**ACTIVITY**
Your response should contain each line of the data that includes "computer".

**DATA**
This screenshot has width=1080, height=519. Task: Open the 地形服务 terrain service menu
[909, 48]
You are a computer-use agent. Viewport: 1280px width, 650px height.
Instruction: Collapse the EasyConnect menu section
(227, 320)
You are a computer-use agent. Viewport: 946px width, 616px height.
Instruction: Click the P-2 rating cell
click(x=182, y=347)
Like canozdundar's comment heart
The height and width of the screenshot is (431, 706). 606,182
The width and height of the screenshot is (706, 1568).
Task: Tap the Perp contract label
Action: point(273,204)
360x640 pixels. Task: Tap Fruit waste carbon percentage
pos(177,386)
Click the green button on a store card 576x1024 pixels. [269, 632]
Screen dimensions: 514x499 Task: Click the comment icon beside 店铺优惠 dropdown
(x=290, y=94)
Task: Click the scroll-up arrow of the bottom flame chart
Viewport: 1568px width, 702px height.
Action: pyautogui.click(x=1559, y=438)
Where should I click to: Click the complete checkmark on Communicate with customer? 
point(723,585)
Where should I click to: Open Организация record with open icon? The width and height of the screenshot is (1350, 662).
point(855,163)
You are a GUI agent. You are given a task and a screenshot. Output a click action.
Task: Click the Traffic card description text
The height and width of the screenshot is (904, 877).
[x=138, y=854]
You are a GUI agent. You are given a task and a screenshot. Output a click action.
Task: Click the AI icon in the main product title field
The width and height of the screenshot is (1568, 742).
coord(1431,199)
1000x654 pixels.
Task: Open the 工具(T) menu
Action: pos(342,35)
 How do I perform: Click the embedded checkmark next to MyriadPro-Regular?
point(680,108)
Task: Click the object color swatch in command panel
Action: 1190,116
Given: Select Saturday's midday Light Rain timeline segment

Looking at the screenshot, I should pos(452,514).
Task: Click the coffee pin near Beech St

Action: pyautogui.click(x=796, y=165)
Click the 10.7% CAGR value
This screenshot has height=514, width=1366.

**ANSWER SECTION**
You are a computer-use agent. Viewport: 1280px width, 650px height.
You are a computer-use agent. Viewport: 946px width, 616px height.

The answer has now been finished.